Reproduce each record exactly. The pictures should be skipped.
───── EXCERPTED RECORDS
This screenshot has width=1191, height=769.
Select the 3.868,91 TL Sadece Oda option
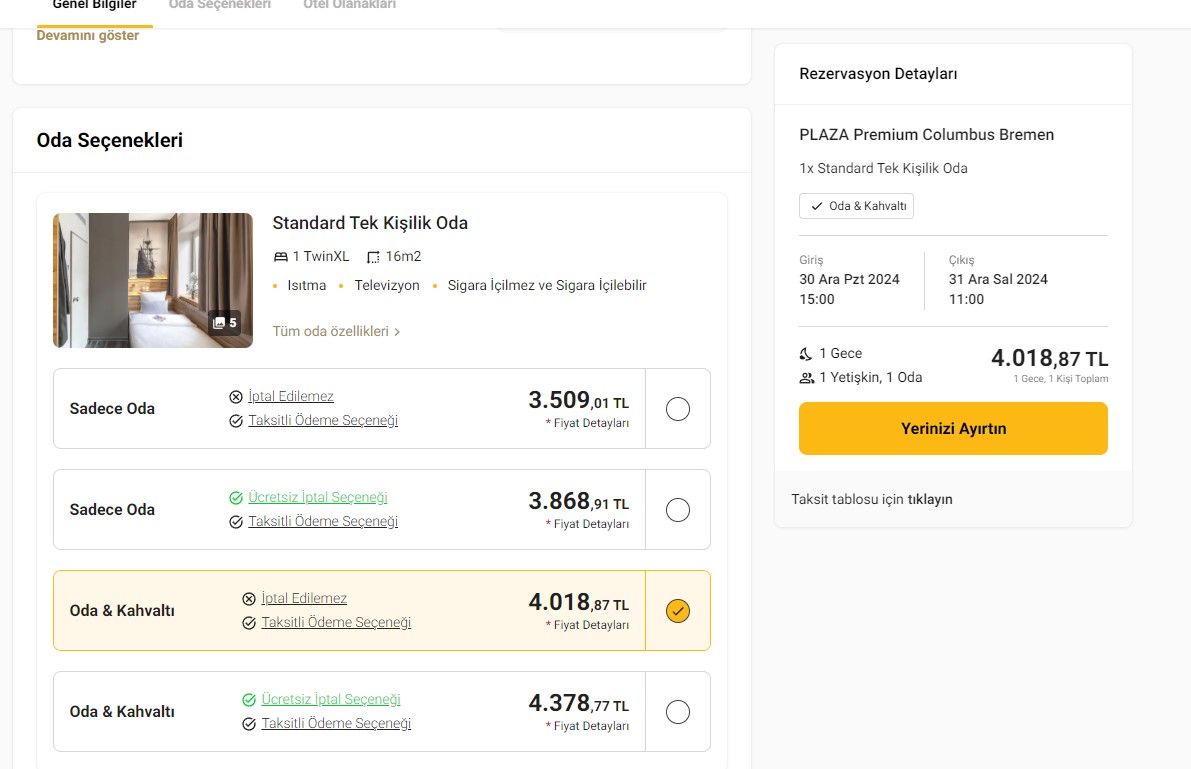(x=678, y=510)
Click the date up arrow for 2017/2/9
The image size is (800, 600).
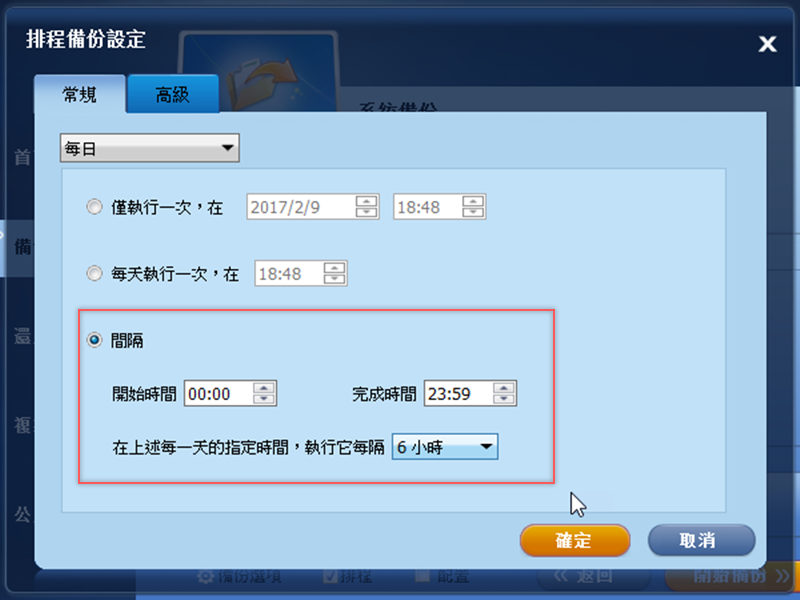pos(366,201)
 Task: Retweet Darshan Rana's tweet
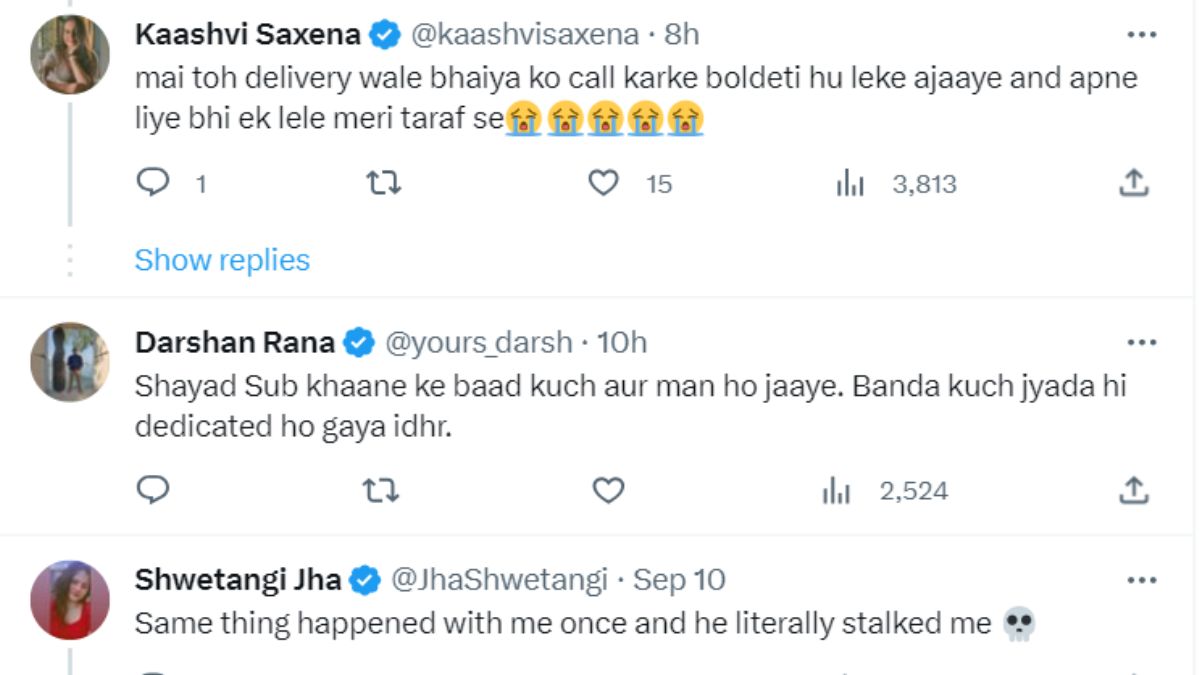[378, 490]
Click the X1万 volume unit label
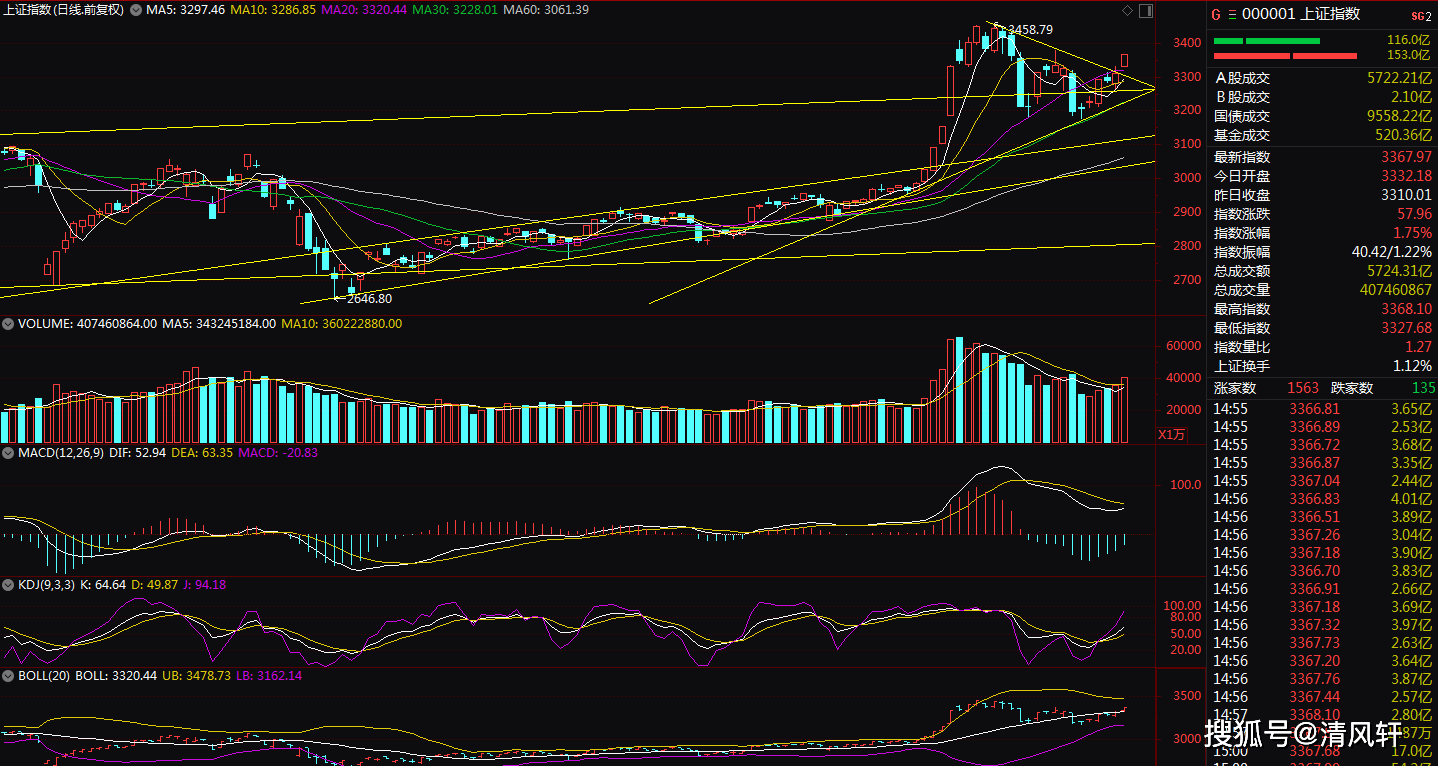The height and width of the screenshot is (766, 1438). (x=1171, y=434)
──────────
■ **ANSWER AREA**
This screenshot has width=1191, height=769.
Select the 3.868,91 TL Sadece Oda option
(x=678, y=510)
Click the date up arrow for 2017/2/9
The image size is (800, 600).
pos(366,201)
 Task: Retweet Darshan Rana's tweet
[378, 490]
Click the X1万 volume unit label
The height and width of the screenshot is (766, 1438). (x=1171, y=434)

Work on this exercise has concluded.